Bullous Keratopathy Secondary to Anterior Chamber Angle Foreign Body

Pham Ngoc Dong 1, Nguyen Thi Nga Duong 1, Le Xuan Cung 1, Duong Nguyen Viet Huong 2, Nguyen Dinh Ngan 3, Chu Dinh Thien 4, Do Quyet 3, Nguyen Duy Bac 3,*
PMCID: PMC7084005  PMID: 32215084

Abstract

BACKGROUND:

Penetrating ocular trauma with intraocular foreign body is a serious injury often resulting in loss of vision. Anterior chamber foreign bodies account for a considerable portion of all cases of all intraocular foreign bodies (up to 15%); however, they can be missed due to inconspicuous location.

CASE REPORT:

We report two cases of retained intraocular foreign bodies in the iridocorneal angle that was missed at the first ophthalmic examination. They were only discovered when complications occurred, such as corneal edema and increased intraocular pressure. In the case whereby the foreign body was taken out early, corneal damages were reversible. However, in the case whereby the foreign body was taken out late, endothelial damage was irreversible and endothelial transplantation was needed.

CONCLUSION:

Regarding trauma patients, a careful examination should be performed to discover foreign bodies in the iridocorneal angle. If local peripheral corneal edema occurred, attention should be paid to the trauma history and to timely discovery of the foreign body. This will prevent any irreversible corneal damages.

Keywords: Foreign body in the chamber angle, Bullous keratopathy, Corneal edema

Introduction

Intraocular foreign bodies present commonly in penetrating ocular trauma. Large foreign bodies with conspicuous entry sites are often detected at the first ophthalmic examination. However, in the case of small foreign bodies locating at the anterior chamber angle, they may not be detected or removed promptly. Thus, in patients with an unclear history of trauma and insignificant symptoms, intraocular foreign bodies may be missed [1], [2].

Anterior chamber foreign bodies can be asymptomatic and only manifest after many years with various complications such as corneal edema, anterior uveitis, cataract, and endothelial decompensation, etc. Late diagnosis and management of a retained intraocular foreign body may lead to complications that affect the structure and function of the penetrating eye [3].

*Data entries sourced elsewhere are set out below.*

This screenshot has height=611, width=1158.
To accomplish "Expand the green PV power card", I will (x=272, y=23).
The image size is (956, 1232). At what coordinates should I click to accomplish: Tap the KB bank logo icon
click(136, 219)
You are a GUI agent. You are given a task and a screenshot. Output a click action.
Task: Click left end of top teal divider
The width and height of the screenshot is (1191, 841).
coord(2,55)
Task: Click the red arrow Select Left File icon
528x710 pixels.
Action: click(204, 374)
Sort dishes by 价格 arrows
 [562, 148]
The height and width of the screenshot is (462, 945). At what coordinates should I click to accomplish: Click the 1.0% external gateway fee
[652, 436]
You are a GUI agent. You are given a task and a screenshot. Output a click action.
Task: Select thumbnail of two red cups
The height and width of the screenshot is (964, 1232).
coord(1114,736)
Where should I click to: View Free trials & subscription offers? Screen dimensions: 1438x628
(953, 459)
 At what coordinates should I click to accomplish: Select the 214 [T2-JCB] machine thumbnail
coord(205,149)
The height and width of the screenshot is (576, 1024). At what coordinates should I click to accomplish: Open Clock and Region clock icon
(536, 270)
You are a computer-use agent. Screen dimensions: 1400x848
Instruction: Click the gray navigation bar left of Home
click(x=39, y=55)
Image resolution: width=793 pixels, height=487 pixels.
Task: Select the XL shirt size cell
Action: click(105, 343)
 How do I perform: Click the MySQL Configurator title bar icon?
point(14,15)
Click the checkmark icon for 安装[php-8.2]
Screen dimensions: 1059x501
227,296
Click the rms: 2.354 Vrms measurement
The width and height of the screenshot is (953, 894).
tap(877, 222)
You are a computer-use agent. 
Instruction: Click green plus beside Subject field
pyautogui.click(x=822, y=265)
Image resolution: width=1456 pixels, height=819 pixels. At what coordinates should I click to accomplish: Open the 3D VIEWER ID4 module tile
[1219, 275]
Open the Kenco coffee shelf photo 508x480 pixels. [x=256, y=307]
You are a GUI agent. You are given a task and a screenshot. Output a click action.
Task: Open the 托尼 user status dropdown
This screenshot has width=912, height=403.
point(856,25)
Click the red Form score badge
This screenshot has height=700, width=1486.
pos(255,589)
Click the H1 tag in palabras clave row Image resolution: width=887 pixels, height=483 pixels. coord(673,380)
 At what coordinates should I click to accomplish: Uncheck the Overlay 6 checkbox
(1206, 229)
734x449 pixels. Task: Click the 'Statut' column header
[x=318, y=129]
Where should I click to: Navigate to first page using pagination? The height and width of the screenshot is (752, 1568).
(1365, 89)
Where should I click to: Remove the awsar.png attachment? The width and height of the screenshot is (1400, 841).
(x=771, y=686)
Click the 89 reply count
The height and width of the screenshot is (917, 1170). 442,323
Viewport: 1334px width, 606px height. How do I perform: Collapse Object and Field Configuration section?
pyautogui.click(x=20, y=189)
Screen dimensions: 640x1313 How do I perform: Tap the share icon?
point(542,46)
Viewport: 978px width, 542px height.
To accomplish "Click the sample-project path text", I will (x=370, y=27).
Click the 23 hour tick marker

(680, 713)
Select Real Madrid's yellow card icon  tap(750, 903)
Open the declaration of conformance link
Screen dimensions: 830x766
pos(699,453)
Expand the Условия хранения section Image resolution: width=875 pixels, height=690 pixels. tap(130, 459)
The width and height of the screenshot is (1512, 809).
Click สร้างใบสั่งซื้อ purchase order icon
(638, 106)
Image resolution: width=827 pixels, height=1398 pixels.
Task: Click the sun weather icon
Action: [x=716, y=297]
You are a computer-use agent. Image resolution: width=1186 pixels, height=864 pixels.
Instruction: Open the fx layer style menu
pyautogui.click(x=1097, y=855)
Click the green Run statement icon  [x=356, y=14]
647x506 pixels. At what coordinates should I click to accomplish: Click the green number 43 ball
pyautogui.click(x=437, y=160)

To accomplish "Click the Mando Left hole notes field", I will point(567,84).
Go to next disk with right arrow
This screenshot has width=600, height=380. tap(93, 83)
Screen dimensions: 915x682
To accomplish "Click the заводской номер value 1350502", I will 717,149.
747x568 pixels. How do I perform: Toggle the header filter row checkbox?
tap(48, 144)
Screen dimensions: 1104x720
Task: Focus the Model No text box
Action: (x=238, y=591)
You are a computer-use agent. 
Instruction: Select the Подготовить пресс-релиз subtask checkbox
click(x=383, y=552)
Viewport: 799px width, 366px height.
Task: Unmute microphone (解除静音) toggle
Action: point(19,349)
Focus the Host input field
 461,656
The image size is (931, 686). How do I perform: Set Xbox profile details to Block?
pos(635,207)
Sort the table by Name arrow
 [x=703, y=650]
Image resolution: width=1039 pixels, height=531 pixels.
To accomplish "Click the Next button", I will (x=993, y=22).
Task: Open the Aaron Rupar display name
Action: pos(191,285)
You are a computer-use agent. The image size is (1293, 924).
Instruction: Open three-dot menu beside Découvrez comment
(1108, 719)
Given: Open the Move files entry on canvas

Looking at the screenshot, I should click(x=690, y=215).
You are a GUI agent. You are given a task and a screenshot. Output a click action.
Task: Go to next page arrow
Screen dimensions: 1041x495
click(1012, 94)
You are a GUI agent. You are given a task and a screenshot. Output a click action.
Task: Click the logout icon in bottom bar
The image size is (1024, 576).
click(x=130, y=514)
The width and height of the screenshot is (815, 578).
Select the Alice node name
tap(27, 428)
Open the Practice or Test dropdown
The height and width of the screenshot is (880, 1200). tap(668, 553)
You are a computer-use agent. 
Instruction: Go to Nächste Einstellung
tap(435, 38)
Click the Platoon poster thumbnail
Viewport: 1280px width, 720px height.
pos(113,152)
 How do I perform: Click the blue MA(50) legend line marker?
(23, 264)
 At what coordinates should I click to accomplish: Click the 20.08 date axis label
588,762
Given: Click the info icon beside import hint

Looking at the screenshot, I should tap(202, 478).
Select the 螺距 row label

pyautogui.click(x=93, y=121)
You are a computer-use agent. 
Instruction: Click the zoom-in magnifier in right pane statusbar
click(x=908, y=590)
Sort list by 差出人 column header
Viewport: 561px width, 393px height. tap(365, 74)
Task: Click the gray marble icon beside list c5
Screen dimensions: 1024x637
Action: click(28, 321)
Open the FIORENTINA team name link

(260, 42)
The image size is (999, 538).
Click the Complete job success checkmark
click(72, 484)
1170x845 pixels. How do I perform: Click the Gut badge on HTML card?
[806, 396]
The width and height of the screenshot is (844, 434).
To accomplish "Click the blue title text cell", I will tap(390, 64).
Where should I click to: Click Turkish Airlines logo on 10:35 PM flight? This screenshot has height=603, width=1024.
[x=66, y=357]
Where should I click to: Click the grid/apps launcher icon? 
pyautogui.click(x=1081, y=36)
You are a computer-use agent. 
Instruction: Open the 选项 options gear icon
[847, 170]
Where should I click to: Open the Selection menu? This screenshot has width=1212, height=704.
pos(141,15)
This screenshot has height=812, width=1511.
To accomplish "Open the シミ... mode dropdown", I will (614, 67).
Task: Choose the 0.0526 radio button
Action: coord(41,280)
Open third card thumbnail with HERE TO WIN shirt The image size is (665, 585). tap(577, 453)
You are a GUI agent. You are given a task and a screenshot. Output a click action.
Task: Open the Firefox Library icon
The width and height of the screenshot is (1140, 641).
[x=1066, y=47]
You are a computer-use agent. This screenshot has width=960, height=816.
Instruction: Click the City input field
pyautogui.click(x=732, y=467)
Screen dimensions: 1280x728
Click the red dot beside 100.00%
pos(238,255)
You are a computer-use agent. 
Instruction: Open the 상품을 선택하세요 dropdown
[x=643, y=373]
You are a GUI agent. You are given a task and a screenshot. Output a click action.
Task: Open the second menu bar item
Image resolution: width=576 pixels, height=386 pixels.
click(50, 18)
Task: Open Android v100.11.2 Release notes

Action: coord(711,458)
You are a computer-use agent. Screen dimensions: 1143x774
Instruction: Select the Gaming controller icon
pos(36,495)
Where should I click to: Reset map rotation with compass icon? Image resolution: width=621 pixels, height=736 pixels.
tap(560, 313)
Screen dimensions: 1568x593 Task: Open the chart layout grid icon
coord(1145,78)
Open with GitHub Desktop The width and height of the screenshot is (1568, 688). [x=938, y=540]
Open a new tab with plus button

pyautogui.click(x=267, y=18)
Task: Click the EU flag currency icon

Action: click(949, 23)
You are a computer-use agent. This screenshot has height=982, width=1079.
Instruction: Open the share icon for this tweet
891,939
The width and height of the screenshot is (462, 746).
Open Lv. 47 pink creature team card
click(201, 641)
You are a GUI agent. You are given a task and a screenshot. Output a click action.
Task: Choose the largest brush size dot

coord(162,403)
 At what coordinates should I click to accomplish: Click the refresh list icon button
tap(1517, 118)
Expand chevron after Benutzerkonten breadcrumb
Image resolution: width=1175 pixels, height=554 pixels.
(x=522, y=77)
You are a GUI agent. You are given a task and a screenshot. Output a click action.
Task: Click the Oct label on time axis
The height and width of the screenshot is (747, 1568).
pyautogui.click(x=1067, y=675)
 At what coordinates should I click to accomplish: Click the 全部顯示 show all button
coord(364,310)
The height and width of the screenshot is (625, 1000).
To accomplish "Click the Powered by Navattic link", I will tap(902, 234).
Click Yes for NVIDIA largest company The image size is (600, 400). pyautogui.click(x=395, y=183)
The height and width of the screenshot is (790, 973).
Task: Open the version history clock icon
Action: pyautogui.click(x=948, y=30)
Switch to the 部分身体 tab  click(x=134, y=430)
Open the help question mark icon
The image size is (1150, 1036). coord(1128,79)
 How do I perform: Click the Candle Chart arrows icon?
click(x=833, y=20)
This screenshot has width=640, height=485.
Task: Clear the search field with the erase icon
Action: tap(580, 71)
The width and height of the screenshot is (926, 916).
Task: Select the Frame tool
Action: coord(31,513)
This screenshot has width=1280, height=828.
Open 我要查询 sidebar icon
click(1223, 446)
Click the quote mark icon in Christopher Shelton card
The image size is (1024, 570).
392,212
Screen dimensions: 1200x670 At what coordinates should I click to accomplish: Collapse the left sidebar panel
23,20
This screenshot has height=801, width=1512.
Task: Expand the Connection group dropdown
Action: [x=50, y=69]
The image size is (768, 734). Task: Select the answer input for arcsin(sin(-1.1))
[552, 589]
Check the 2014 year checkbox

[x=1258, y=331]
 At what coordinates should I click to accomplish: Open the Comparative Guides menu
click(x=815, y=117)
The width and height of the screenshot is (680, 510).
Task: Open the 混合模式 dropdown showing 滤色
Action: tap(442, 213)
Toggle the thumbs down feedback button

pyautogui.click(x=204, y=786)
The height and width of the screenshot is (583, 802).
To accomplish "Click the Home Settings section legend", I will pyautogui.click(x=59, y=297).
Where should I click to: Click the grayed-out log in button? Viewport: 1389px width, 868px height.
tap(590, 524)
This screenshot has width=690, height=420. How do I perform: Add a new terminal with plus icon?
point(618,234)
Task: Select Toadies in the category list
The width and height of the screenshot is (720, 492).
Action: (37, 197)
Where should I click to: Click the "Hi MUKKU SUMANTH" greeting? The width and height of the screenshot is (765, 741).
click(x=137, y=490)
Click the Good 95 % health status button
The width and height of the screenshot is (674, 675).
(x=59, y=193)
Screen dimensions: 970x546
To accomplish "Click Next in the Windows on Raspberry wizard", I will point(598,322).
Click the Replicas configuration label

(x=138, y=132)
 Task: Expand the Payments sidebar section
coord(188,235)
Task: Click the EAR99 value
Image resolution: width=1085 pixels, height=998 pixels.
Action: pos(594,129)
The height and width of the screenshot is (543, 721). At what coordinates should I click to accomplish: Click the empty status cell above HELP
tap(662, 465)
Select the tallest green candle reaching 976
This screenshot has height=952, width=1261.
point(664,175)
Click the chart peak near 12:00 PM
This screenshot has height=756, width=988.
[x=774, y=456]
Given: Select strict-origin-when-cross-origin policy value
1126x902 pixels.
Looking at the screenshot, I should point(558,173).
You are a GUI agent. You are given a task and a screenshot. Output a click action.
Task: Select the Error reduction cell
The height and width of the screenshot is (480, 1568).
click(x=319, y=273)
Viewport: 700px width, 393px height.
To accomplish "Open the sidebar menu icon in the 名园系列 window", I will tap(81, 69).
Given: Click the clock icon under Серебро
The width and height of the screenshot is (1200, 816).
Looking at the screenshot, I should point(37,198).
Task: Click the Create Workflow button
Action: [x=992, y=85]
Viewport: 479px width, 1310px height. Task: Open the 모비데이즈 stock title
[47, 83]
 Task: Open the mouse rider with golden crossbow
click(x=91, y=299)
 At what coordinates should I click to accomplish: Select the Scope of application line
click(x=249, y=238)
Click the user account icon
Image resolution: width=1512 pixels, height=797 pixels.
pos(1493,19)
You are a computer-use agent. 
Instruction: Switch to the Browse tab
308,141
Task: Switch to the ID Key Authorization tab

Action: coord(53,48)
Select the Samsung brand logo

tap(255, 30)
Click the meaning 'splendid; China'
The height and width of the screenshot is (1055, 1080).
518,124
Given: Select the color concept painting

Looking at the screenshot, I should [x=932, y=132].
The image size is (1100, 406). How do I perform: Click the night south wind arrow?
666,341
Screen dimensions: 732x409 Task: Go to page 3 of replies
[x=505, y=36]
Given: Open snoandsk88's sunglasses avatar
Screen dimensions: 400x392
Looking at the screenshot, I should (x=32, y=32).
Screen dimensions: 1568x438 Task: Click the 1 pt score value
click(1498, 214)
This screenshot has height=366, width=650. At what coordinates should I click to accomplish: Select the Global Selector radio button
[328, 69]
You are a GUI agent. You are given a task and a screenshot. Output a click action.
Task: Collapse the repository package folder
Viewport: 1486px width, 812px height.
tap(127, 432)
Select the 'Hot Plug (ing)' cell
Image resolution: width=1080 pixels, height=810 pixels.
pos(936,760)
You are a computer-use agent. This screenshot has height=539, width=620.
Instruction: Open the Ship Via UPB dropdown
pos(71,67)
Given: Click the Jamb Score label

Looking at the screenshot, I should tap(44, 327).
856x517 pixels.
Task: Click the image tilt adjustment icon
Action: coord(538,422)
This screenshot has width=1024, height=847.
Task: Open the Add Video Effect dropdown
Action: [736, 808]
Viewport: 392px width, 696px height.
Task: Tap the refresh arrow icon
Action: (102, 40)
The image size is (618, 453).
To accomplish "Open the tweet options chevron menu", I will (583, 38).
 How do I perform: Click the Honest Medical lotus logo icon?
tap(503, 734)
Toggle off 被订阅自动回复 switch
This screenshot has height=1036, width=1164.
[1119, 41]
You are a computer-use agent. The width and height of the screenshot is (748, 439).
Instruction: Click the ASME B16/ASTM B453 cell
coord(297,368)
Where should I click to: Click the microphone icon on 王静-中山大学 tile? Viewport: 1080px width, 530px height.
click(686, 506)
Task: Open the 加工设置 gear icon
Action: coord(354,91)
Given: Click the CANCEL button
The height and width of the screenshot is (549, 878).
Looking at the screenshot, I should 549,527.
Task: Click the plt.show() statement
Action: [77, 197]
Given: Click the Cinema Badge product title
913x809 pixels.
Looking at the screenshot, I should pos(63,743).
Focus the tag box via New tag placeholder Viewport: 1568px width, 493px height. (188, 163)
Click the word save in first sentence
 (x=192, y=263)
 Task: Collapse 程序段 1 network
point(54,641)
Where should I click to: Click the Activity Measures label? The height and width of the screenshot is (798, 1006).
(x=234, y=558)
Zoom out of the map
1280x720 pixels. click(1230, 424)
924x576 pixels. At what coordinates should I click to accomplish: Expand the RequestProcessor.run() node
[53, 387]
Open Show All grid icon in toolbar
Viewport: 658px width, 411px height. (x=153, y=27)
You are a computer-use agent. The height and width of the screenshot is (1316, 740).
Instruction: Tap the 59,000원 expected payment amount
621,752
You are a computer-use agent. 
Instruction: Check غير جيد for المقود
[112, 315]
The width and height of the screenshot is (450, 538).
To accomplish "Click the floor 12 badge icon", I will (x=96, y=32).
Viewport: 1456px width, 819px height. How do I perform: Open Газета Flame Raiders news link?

Intraocular foreign bodies’ surgical management depends largely on the origin, location, nature of the foreign material, structural and functional damages. It is advised not to remove the foreign body if it is small and does not affect visual acuity [4], [5].

In this article, we report two cases of a retained intraocular foreign body at the iridocorneal angle that were missed at the first ophthalmic examination, and were only discovered when severe complications occurred, such as corneal edema and increased intraocular pressure.

Case Reports

Case No. 1

A 35-year-old man presented with a history of traffic accident. His left eye had a penetrating ocular wound and retinal detachment. The wound was closed promptly. Unfortunately, the eye globe gradually shrunk and lost its function due to severe injury and complications (Figure 1 and Figure 2).

Figure 1.

Figure 1

Inferior corneal edema and paracentral corneal scarring

Figure 2.

Figure 2

Glass-like foreign body at 6 o’clock (arrow)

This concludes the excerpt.